Nice first post, welcome to Talk Classical mbhaub.


----------



## Leggiero

mbhaub said:


> My first post on this site. How did I not know of it before? Anyway, I was pleasantly surprised to find this thread about Franz Schmidt - my favorite composer of all. There was a time when I really thought that his works would become as well-known and played as his one time conductor, Gustav Mahler. But it didn't happen, sorry to say.


As a fellow recent joiner, I second @Pugg's welcome! Apparently, Schmidt is well-known and -loved in his native Austria, but for some reason his music doesn't seem to "travel" well beyond Austria's borders - see, also, any number of the more conservative 20th Century British composers.


----------



## Leggiero

Templeton said:


> The Järvi symphony cycle has been mentioned as the one to have but, to my ears, I prefer the Vassily Sinaisky and Malmo Symphony Orchestra and above all, the Fabio Luisi and MDR cycles/recordings. The Mehta/VPO for the Fourth Symphony is amazing but Luisi and his Leipzig orchestra run them very close.

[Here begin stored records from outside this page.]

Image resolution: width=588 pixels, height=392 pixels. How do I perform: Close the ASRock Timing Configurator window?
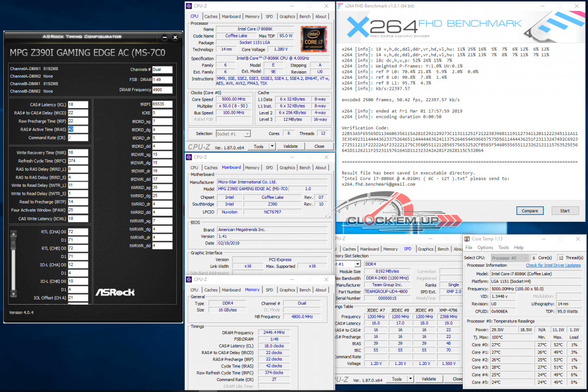point(175,37)
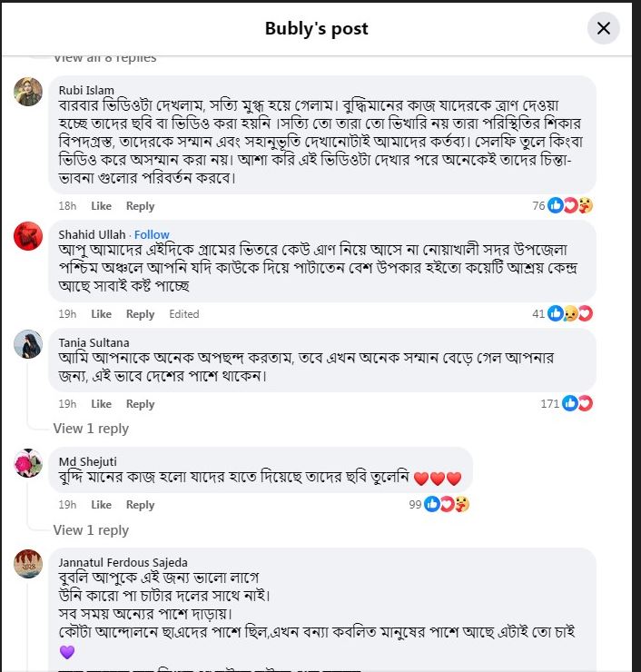Close the Bubly's post dialog
641x672 pixels.
point(603,28)
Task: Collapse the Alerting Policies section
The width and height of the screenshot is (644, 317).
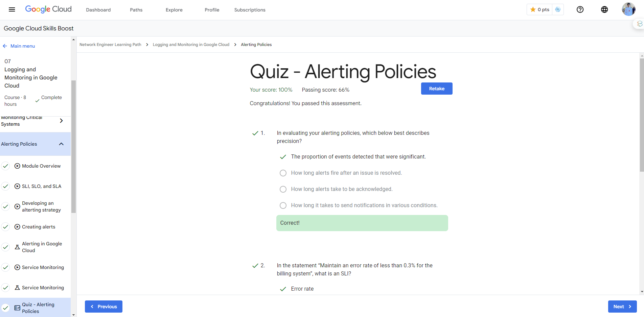Action: click(61, 144)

The Sinaisky set appears to have got a very mixed press, but if it ticks the right boxes for you, then _de gustibus..._, I say! People also seem to rate Yakov Kreizberg's no.4 with the Netherlands Phil, but tragically he didn't live to record the other three symphonies.


----------



## manyene

mbhaub said:


> My first post on this site. How did I not know of it before? Anyway, I was pleasantly surprised to find this thread about Franz Schmidt - my favorite composer of all. There was a time when I really thought that his works would become as well-known and played as his one time conductor, Gustav Mahler. But it didn't happen, sorry to say. But in recent years there have been many fine recordings of his music, and except for some works he wrote when he was quite young, everything has been recorded many times over, except for the second opera Fredegundis. Schmidt is one of the few composers I have traveled all over to hear performed live. That 2015 Proms concert with the second symphony was thrilling! But I for one don't care if Bychkov records it - we have enough fine recordings of the symphonies. What we do need is a complete, legal, recording of Fredegundis!


Hopefully, Naxos will move on to record others of his works. Fir many years, only the 4th Symphony was regularly available but things are changing for the better. I'm still not sure whether that symphony, or the Rachmaninov Symphonic Dances marks the end of that period of high romanticism that began to peter out after the First World War.


----------



## Leggiero

manyene said:


> I'm still not sure whether that symphony, or the Rachmaninov Symphonic Dances marks the end of that period of high romanticism that began to peter out after the First World War.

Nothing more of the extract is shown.